This release improves user messaging in multiple ways. The most notable is that users will now see an alert if the `HMASynthesizer` is likely to be slow for their data's schema. Additionally, the logger messaging for constraints and the error messaging when setting distributions on non-parametric models was made more detailed.

The visualization plots in the `sdv.evaluation` sub-package all got a new parameter called `plot_type`, allowing the users to specify the plot type to use if the one being inferred is not useful. The `sdv.datasets.local.load_csvs` method now has a parameter called `read_csv_parameters`, that allow users to specify how the csvs should be read during loading. The same change was also made to the `sdv.metadata.multi_table.detect_table_from_csv`, `sdv.metadata.multi_table.detect_from_csvs` and `sdv.metadata.single_table.detect_from_csv` methods.

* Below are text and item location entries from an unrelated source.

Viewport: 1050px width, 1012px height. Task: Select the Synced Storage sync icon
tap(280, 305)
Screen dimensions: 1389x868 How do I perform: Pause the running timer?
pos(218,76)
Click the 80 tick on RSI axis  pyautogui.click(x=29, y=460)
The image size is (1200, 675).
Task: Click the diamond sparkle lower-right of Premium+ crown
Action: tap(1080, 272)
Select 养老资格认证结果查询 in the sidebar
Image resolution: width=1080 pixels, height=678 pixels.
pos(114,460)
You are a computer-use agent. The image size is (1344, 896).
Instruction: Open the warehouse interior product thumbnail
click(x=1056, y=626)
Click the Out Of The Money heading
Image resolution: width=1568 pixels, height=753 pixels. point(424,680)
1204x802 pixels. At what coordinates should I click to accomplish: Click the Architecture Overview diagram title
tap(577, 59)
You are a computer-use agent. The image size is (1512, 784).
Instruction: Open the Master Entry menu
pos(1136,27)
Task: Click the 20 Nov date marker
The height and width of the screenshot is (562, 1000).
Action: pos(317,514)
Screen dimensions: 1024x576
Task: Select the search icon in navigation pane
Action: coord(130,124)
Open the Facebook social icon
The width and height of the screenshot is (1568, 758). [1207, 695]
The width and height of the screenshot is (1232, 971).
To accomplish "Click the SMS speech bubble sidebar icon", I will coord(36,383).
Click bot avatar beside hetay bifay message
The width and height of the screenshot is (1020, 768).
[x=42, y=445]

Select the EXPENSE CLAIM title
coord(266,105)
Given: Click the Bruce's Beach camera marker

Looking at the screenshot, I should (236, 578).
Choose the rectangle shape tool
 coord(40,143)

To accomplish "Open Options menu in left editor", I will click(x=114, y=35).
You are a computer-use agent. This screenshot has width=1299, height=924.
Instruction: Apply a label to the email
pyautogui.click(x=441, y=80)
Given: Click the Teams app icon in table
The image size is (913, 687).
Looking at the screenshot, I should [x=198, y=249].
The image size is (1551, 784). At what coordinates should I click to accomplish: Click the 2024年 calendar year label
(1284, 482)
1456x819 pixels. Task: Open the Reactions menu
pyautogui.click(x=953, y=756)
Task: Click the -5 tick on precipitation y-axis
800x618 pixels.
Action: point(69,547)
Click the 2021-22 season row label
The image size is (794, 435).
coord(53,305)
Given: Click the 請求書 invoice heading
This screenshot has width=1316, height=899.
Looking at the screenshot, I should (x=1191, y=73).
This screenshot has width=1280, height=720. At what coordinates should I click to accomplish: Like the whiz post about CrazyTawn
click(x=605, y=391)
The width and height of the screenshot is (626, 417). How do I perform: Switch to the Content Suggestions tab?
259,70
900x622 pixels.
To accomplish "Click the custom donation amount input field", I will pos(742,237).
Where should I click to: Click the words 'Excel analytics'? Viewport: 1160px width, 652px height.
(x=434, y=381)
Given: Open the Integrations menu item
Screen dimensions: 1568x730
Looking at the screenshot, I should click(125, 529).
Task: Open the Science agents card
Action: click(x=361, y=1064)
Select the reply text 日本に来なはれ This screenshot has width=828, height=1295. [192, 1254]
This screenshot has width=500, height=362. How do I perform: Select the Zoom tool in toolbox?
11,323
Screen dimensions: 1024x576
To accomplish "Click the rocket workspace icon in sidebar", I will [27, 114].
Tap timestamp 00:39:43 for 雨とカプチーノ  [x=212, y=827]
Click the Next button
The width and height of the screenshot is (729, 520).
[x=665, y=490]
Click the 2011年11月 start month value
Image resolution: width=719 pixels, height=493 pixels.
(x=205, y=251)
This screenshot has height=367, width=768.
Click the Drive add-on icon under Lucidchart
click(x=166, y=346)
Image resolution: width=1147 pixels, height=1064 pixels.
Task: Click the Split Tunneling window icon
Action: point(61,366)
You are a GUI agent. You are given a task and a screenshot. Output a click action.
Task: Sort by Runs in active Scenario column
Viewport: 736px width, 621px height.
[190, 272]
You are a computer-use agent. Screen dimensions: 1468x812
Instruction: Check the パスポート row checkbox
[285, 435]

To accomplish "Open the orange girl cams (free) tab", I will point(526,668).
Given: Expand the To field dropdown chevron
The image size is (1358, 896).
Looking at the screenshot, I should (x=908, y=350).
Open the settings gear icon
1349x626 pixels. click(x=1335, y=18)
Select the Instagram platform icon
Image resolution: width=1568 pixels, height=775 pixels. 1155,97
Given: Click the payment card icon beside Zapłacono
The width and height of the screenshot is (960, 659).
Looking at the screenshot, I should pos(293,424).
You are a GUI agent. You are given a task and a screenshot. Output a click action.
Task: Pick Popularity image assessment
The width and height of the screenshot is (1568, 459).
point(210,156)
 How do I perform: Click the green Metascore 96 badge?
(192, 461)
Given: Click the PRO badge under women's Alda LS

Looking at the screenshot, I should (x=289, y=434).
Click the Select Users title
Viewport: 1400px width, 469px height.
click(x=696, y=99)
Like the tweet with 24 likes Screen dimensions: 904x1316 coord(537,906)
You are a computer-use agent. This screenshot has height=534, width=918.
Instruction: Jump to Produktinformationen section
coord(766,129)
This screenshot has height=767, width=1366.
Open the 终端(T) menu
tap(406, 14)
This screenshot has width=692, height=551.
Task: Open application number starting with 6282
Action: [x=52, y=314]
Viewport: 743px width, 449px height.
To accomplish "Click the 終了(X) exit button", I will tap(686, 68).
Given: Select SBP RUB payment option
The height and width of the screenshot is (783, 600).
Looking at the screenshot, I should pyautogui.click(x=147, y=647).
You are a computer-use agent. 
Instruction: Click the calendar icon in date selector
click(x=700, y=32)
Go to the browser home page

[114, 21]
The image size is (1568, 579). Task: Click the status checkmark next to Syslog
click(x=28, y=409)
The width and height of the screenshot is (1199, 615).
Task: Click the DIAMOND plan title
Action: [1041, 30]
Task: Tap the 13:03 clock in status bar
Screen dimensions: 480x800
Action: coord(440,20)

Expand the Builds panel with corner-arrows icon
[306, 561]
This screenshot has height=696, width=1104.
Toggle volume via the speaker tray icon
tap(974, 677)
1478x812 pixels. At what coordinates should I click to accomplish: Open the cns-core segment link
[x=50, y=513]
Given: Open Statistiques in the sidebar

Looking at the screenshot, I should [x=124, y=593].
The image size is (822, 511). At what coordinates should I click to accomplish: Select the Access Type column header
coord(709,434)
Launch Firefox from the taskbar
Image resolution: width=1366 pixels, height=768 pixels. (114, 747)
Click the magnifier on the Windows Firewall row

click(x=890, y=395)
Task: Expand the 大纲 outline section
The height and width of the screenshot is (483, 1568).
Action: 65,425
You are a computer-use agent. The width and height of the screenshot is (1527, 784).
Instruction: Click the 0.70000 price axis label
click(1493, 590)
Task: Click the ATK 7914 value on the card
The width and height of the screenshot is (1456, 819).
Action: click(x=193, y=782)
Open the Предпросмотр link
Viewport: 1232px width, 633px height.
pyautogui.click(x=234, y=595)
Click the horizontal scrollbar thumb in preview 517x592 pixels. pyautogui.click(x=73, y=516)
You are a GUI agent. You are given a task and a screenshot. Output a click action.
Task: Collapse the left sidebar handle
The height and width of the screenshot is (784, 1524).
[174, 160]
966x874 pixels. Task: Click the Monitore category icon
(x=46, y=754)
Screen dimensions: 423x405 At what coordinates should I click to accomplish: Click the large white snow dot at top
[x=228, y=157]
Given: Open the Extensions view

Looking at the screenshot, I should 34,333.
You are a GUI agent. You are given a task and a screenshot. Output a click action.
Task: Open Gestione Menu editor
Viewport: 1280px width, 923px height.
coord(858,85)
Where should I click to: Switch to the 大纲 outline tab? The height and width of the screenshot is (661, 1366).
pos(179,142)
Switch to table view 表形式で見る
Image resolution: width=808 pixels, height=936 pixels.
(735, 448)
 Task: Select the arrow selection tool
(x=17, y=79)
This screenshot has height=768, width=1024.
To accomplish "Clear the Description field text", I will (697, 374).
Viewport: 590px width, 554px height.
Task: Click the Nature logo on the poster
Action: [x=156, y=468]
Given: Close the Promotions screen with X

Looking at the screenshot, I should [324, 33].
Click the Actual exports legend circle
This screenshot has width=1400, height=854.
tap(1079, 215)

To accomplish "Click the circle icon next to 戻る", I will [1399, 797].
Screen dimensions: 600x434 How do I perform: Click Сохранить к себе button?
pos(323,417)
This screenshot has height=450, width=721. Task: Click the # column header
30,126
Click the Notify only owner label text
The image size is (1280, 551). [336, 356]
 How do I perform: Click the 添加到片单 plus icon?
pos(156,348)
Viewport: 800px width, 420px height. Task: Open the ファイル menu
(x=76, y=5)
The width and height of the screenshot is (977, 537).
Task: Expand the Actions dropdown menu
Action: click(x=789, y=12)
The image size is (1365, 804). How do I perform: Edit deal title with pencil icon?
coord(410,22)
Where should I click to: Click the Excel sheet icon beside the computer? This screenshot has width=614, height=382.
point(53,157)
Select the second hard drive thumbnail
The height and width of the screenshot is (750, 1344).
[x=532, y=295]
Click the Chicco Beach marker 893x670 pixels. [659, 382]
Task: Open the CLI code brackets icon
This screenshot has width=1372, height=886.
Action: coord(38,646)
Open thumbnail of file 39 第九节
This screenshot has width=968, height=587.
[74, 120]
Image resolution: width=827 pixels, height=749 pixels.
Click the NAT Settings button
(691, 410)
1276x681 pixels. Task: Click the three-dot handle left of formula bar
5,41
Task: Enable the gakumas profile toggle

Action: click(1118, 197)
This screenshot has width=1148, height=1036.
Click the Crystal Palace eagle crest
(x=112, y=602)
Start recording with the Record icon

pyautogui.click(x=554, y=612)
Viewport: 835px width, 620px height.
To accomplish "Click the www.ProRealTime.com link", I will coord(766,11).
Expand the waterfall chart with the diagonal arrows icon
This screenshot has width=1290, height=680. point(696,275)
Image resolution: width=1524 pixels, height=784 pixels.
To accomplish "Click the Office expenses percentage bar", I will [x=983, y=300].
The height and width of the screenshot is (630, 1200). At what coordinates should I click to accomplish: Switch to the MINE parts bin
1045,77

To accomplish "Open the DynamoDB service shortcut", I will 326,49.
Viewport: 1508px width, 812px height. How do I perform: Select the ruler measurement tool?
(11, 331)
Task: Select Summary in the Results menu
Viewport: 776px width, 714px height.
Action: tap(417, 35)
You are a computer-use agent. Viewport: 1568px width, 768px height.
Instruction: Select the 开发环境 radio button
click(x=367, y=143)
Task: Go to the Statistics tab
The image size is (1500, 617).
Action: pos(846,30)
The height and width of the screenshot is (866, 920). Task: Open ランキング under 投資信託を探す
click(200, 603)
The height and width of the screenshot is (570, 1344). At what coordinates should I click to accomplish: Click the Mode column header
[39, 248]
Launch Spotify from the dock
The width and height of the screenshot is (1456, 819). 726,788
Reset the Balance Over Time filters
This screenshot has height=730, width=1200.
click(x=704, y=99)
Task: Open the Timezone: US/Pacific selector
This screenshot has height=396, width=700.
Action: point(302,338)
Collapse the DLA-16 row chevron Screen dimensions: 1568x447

Multiple bugs were resolved including one that caused new categories to be created during the sample step of `CTGANSynthesizer`.

### New Features

* Improve debug messages when a constraint falls back to reject sampling approach - Issue [#1478](https://github.com/sdv-dev/SDV/issues/1478) by @amontanez24
* Constraints should work with timezone-aware datetime columns - Issue [#1576](https://github.com/sdv-dev/SDV/issues/1576) by @fealho
* Better error message when trying to get distributions from non-parametric models - PR [#1633](https://github.com/sdv-dev/SDV/pull/1633) by @frances-h
* Add options to read CSV files - Issue [#1644](https://github.com/sdv-dev/SDV/issues/1644) by @lajohn4747
* Print alert if HMASynthesizer is likely to be slow - Issue [#1646](https://github.com/sdv-dev/SDV/issues/1646) by @lajohn4747
* Make SDV compatible with SDMetrics 0.12.1 - Issue [#1650](https://github.com/sdv-dev/SDV/issues/1650) by @pvk-developer
* Make function to estimate number of columns CTGAN produces - Issue [#1657](https://github.com/sdv-dev/SDV/issues/1657) by @fealho

### Bugs Fixed

* In get_available_demos, the num_tables column should be an int - Issue [#1420](https://github.com/sdv-dev/SDV/issues/1420) by @lajohn4747
* AttributeError when using specific locale strings (es_AR, fr_BE) - Issue [#1439](https://github.com/sdv-dev/SDV/issues/1439) by @lajohn4747
* Confusing error when passing in an empty dataframe (with constraints) - Issue [#1455](https://github.com/sdv-dev/SDV/issues/1455) by @lajohn4747
* HMASynthesizer: Better error message for learned distributions (misleading fit error) - Issue [#1579](https://github.com/sdv-dev/SDV/issues/1579) by @fealho
* Fix tests in SDV after update in RDT 1.7.1 - Issue [#1638](https://github.com/sdv-dev/SDV/issues/1638) by @lajohn4747
* CTGAN sometimes creates new categories (int data) - Issue [#1647](https://github.com/sdv-dev/SDV/issues/1647) by @pvk-developer
* CTGAN sometimes creates new categories (object data) - Issue [#1648](https://github.com/sdv-dev/SDV/issues/1648) by @pvk-developer
* Better error message if I provide an incompatible sdtype/locale combo - Issue [#1653](https://github.com/sdv-dev/SDV/issues/1653) by @pvk-developer

## 1.5.0 - 2023-10-13

Several improvements and bug fixes were made in this release. Most notably, the metadata detection was substantially improved. Support for the 'unknown' sdtype was added, providing more flexibility in data representation. The software now attempts to intelligently detect primary keys and identify parent-child relationships in the metadata, streamlining the metadata creation process.
Several improvements and bug fixes were made in this release. Most notably, the metadata detection was substantially improved. Support for the 'unknown' sdtype was added, providing more flexibility in data representation. The software now attempts to intelligently detect primary keys and identify parent-child relationships in the metadata, streamlining the metadata creation process.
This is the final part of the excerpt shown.